Breathless Kiss〜ブレスレス・キス


遊園地のレストランで、それぞれ食券を買い、小さなテーブルに向かい合って座った。


奈緒子はミートソーススパゲティ、
尚哉は親子丼。


長いまつ毛を伏せ、箸を使う尚哉を見て、恵也の弟なのに、どこにも共通点がない…と奈緒子は思う。

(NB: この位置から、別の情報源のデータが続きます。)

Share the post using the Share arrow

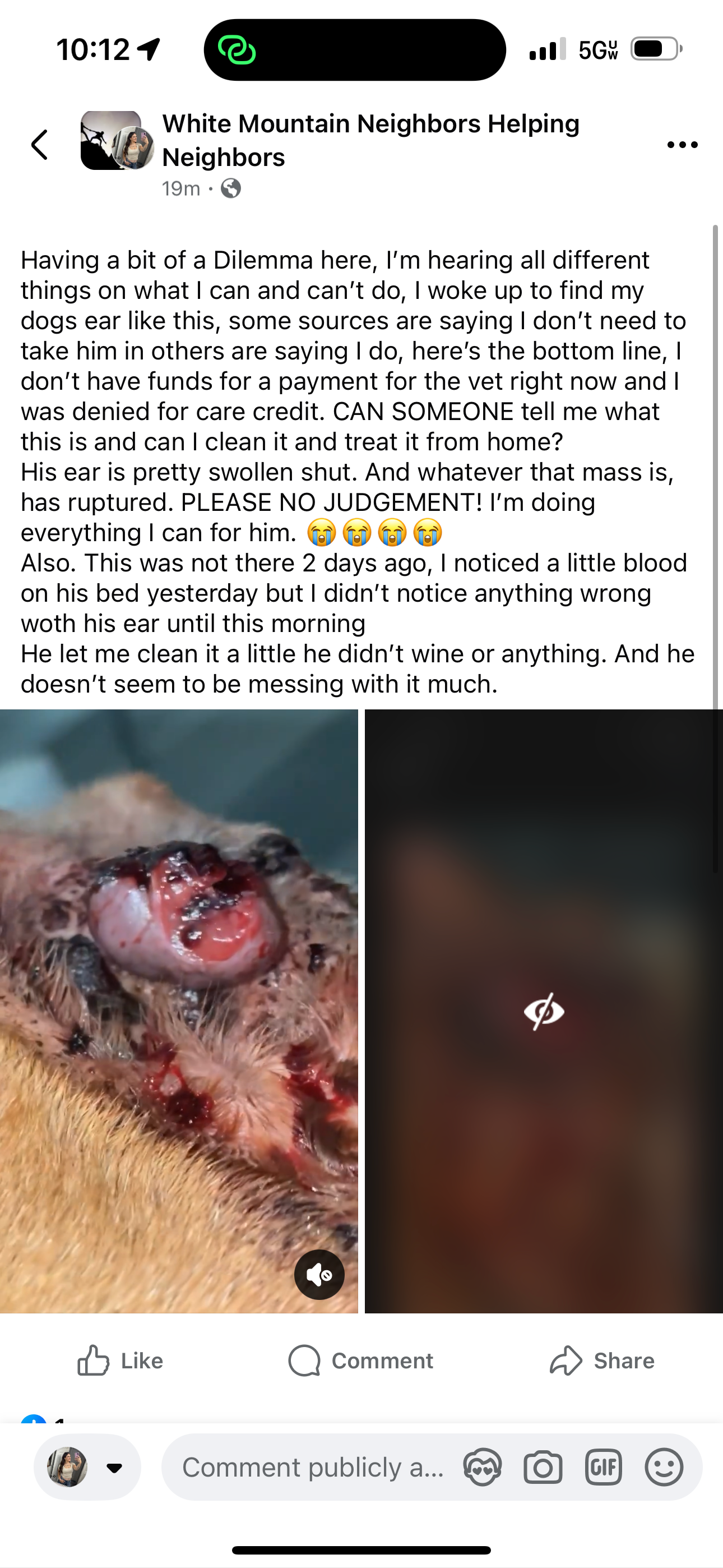point(602,1361)
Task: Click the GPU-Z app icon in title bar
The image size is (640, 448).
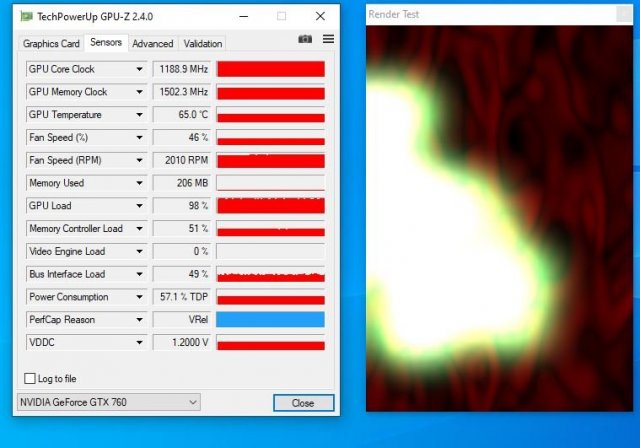Action: pos(26,16)
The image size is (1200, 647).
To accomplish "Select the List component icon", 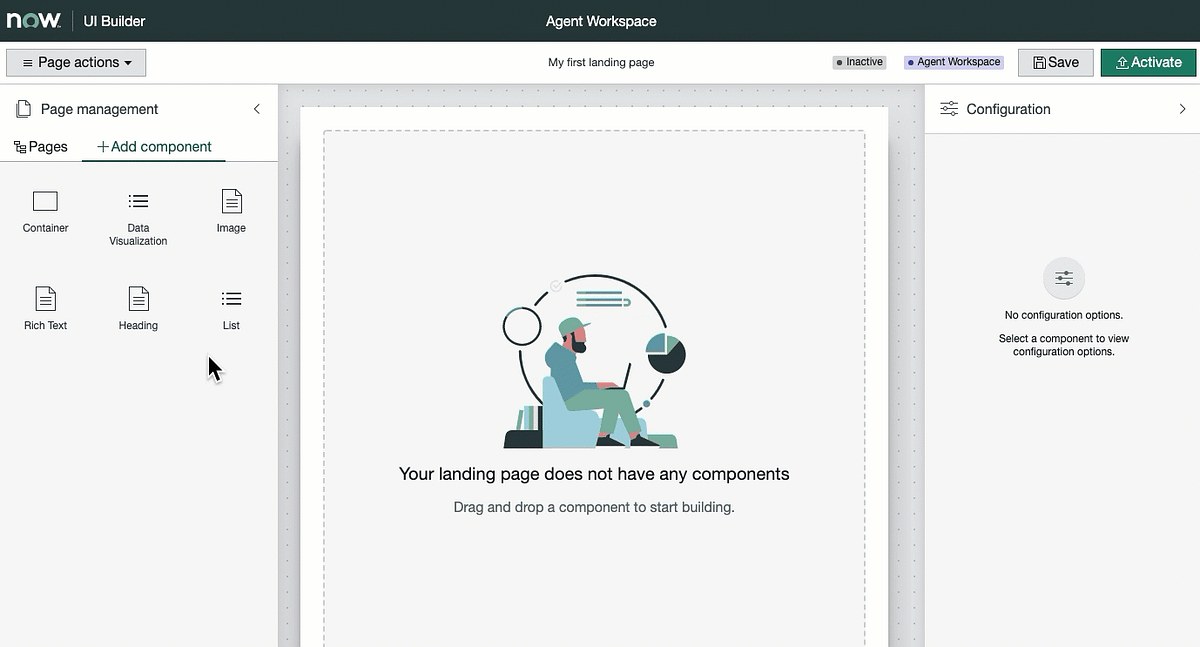I will pyautogui.click(x=231, y=297).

兄弟とはいえ、血が繋がっていないのだから、当然と言えば、当然なのだけれど。


何をするにも、手荒で適当な感じの恵也とは違い、尚哉は万事にスマートだった。


食べ終えてから、まだ乗っていないアトラクションを廻る。


午後4時には、あらかたの
アトラクションを制覇した。


園内を散々歩き回り、足が疲れてきた。


いつの間にか風が出てきた。



「ねえ、最後にもう1回、
木製コースター乗らない?」


奈緒子が訊いたその時。

強い秋風が奈緒子のネイビーのプリーツスカートの短い裾を跳ね上げた。


「きゃっ!」


小さな声をあげ、パッと両手で抑える。


尚哉は一瞬、「あっ」という顔をしたあと、奈緒子からすっと離れ、
「コースターは、もういいよ」と背中で言った。


「あ、待ってよ!
尚哉、なんか怒ってる?」


奈緒子が追いかけて訊くのに、尚哉は
「なんにも」とぶっきらぼうに答える。


奈緒子はふと思い付く。

尚哉は、奈緒子のスカートの中の下着を見てしまい、照れているのだと。